Consolidated school district No. 2, of Cotton county, commenced this action against school district No. 268, Cotton county, to recover $240, the per capita cost of attending plaintiff's school by four pupils who resided in the defendant school district.
Plaintiff alleged that said pupils resided in the defendant district; that after proper application had been made and hearing had, the county superintendent ordered the transfer of said pupils; that the per capita cost was $60 or a total of $240; that no provision had been made for the payment of same, and the defendant refused to make such payment.
Thereafter, it appearing that the plaintiff school district had ceased to exist, its successor, the board of education of the city of Devol, was substituted as plaintiff.
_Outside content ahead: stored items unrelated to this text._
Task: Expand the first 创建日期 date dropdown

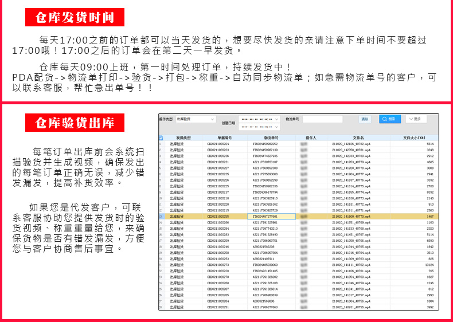Action: [x=259, y=119]
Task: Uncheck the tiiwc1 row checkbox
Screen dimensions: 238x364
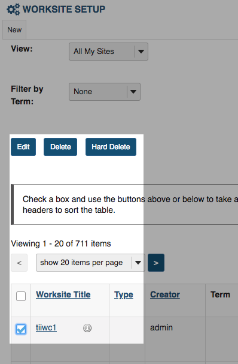Action: 21,329
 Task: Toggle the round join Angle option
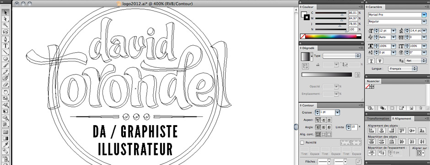click(323, 127)
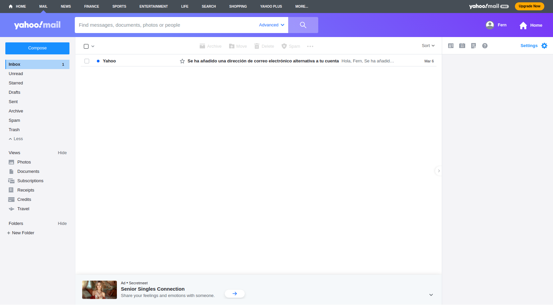
Task: Open the Drafts folder
Action: pos(14,92)
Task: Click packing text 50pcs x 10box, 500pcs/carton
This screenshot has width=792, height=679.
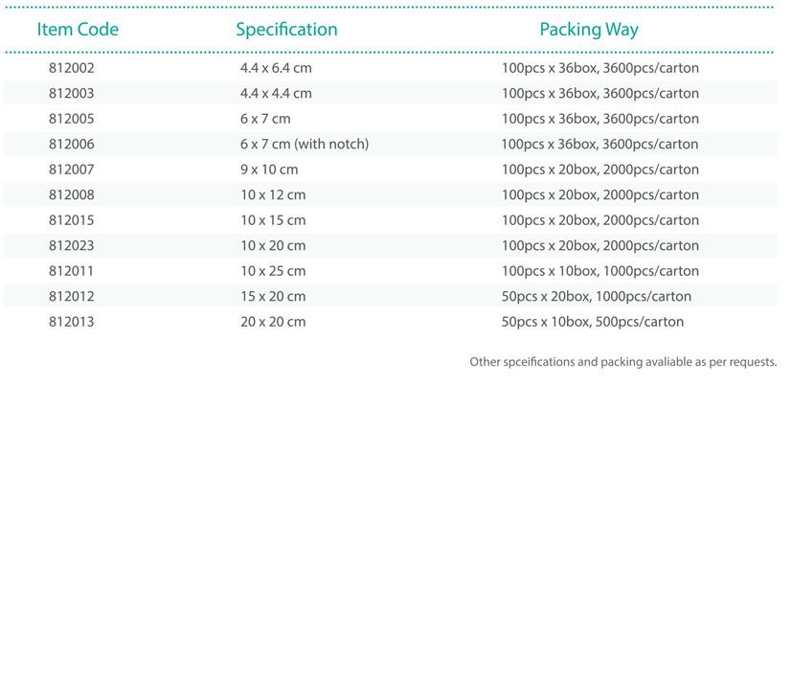Action: click(x=593, y=322)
The defendant admitted that said pupils had attended the public school of the plaintiff and that petitions for their transfer to attend such school had been presented to the county superintendent, but the defendant denied that it was liable for their tuition, for the reason that said petitions for such transfer had been rejected and denied by the county commissioners, on appeal.
The issues thus formed were tried to the court without the intervention of a jury, and judgment was rendered for the plaintiff for $240, from which the defendant has duly perfected its appeal.
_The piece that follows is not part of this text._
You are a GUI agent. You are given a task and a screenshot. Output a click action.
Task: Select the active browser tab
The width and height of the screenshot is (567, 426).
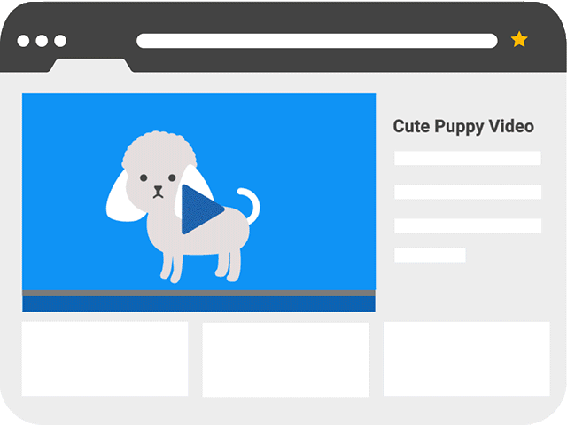[x=91, y=67]
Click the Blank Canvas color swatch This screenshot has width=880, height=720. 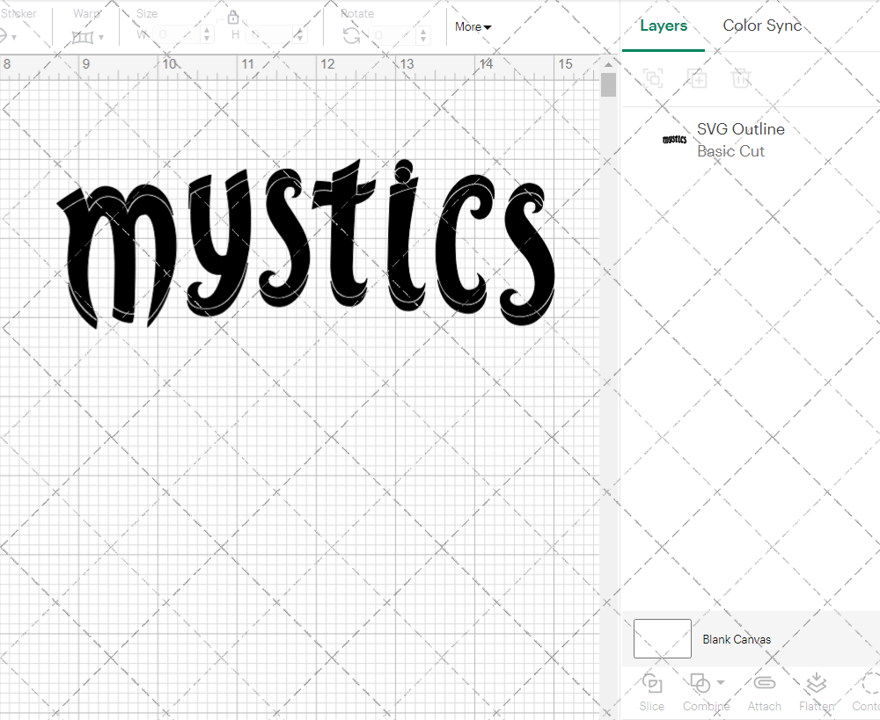pos(662,639)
For reversal, it is insisted that said judgment is not sustained by the evidence and is contrary to law. The evidence in the case discloses that prior to June 1, 1924, application in proper form was made to the county superintendent of Cotton county for transfer of four pupils from the defendant school district to the plaintiff district for the school year 1924-25, and that before the 5th day of June, 1924, the county superintendent notified both the plaintiff and the defendant of said applications and that a hearing thereon would be held on the 10th day of June, 1924. Thereafter, and prior to said hearing, the members of the school board of the defendant district met with the county superintendent and discussed said applications, and the attention of the county superintendent was called to the fact that said school district had insufficient funds for the payment of the teachers' salaries during the previous year. Said members of the board testified that the county superintendent led them to believe that she would deny the applications for transfer when the hearing was had. The record discloses, however, that when the hearing was had on June 10, 1924, the county superintendent authorized said transfers and certified the names of said pupils to the clerk of the school board of both the plaintiff and the defendant herein.
It appears from the records herein that none of the interested parties appeared before said superintendent at such hearing, but immediately thereafter said superintendent visited the members of the school board of the defendant district and suggested that they take an appeal to the board of county commissioners; that she prepared the appeal, which was signed by said members, and later filed with the board of county commissioners, who acted on the same at a meeting held July 12, 1924, and reversed *Page 96 the action of the county superintendent and denied the applications for transfer.
Section 10601, C. O. S. 1921, provides that the county superintendent of any county shall, when in his judgment the best interest of the school will not be adversely affected and when requested by parents or guardians, permit children living in any school district to attend school in another district.
Under section 10602, C. O. S. 1921, all requests for such transfers must be filed with the county superintendent not later than the 1st day of June, and the county superintendent is required to notify the school boards of such districts, in writing, not later than the 5th day of June that a hearing will be held on such applications on the 10th day of June. Said section then provides that any person, of such affected district, may appear at such hearing and protest against the granting of such application, after which the county superintendent may make or refuse such transfer. Said section also provides:
"That any person interested in such transfer shall have the right of appeal from the action of said superintendent to the board of county commissioners, who shall hear said appeal at their next meeting after said appeal shall have been perfected before said board, and their action thereon shall be final."
Section 10607, C. O. S. 1921, provides for the method of levying and paying the transfer fees of such pupils. It may be that this method is exclusive and that one school district cannot maintain an action, of this nature, against another district to recover such fees, but the briefs do not discuss this question, and it will not be necessary for us to do so, in view of the conclusion we reach on other grounds.
Counsel for defendant in error contends that the plaintiff in error was not present at the hearing before the county superintendent and gave no notice of appeal to the county commissioners and, therefore, said board had no jurisdiction of the appeal and its action is not controlling. We cannot agree with this contention. The hearing before both the county superintendent and the board of county commissioners seems to have been very informal, but, in view of the fact that the statutes provide no method of procedure for such hearings and for taking such appeals, we must conclude that the Legislature did not intend to make these matters technical or difficult.
The record discloses that after the hearing before the county superintendent, she prepared an appeal in the matter which was signed by the members of the school board and upon which the county commissioners had a hearing. The commissioners reversed the action of the county superintendent and refused to grant such transfers.
From the foregoing, and in view of the provisions of section 10602, supra, which makes the finding of the board of county commissioners final, we must conclude that there was no evidence to support the judgment of the district court.
The judgment is therefore reversed.
BRANSON, C. J., and LESTER HUNT, CLARK, RILEY, and HEFNER, JJ., concur.